From owner-freebsd-hackers  Tue Oct 16 20:47:15 2001
Delivered-To: freebsd-hackers@freebsd.org
Received: from flood.ping.uio.no (flood.ping.uio.no [129.240.78.31])
	by hub.freebsd.org (Postfix) with ESMTP
	id 828FA37B40C; Tue, 16 Oct 2001 20:47:07 -0700 (PDT)
Received: by flood.ping.uio.no (Postfix, from userid 2602)
	id 8CB1914C2E; Wed, 17 Oct 2001 05:47:05 +0200 (CEST)
X-URL: http://www.ofug.org/~des/
X-Disclaimer: The views expressed in this message do not necessarily
  coincide with those of any organisation or company with
  which I am or have been affiliated.
To: Matthew Dillon <dillon@apollo.backplane.com>
Cc: John Baldwin <jhb@FreeBSD.ORG>, fs@FreeBSD.ORG
Subject: Re: Some questions regarding vfs / ffs
References: <XFMail.011016191649.jhb@FreeBSD.org>
	<xzpk7xvvwbw.fsf@flood.ping.uio.no>
	<200110170229.f9H2Tph84237@apollo.backplane.com>
From: Dag-Erling Smorgrav <des@ofug.org>
Date: 17 Oct 2001 05:47:05 +0200
In-Reply-To: <200110170229.f9H2Tph84237@apollo.backplane.com>
Message-ID: <xzpg08jvsg6.fsf@flood.ping.uio.no>
Lines: 63
User-Agent: Gnus/5.0808 (Gnus v5.8.8) Emacs/20.7
MIME-Version: 1.0
Content-Type: text/plain; charset=us-ascii
Sender: owner-freebsd-hackers@FreeBSD.ORG
Precedence: bulk
List-ID: <freebsd-hackers.FreeBSD.ORG>
List-Archive: <http://docs.freebsd.org/mail/> (Web Archive)
List-Help: <mailto:majordomo@FreeBSD.ORG?subject=help> (List Instructions)
List-Subscribe: <mailto:majordomo@FreeBSD.ORG?subject=subscribe%20freebsd-hackers>
List-Unsubscribe: <mailto:majordomo@FreeBSD.ORG?subject=unsubscribe%20freebsd-hackers>
X-Loop: FreeBSD.ORG

[moving from -hackers to -fs where this *really* belongs]

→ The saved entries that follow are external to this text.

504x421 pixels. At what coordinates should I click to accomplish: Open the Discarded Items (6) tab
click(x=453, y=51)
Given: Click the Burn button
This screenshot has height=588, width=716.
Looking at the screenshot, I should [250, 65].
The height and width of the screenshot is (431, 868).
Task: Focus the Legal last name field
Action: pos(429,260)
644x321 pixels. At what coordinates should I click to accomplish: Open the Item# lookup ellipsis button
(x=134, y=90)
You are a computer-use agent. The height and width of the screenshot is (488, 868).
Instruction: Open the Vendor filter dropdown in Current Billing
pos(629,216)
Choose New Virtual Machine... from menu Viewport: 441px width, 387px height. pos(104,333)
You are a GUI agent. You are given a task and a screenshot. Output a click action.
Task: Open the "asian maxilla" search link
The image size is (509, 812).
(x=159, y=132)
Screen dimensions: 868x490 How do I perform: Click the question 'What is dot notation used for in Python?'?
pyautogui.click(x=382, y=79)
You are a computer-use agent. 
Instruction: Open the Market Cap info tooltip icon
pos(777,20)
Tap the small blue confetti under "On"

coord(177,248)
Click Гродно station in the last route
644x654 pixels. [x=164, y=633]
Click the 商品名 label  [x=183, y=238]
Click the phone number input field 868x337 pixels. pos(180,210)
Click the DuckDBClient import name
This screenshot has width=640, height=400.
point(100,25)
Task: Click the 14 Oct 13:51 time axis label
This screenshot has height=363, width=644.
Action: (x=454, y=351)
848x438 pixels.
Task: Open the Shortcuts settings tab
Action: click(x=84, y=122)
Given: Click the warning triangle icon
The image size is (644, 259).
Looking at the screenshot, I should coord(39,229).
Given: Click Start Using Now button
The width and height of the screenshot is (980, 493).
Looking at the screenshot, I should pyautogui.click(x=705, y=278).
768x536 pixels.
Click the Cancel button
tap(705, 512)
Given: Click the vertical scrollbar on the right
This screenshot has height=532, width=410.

Matthew Dillon <dillon@apollo.backplane.com> writes:
>     This would be an improvement, but not enough of an improvement.
>     We need to be able to discard most of the vnodes while simply
>     holding the mntvnode mutex, without even having to get the vnode
>     mutex or release the mntvnode mutex.  When we find a vnode that
>     'might' require some action, that's when we do the heavy-weight
>     mutex junk.  At least in the case where it's ok to occassionally
>     not get it right (which is most cases).

I think you're basically repeating with different words what I said in
the mail you replied to.  What I said can be summarized as "don't
acquire or release any locks until we know the vnode is dirty".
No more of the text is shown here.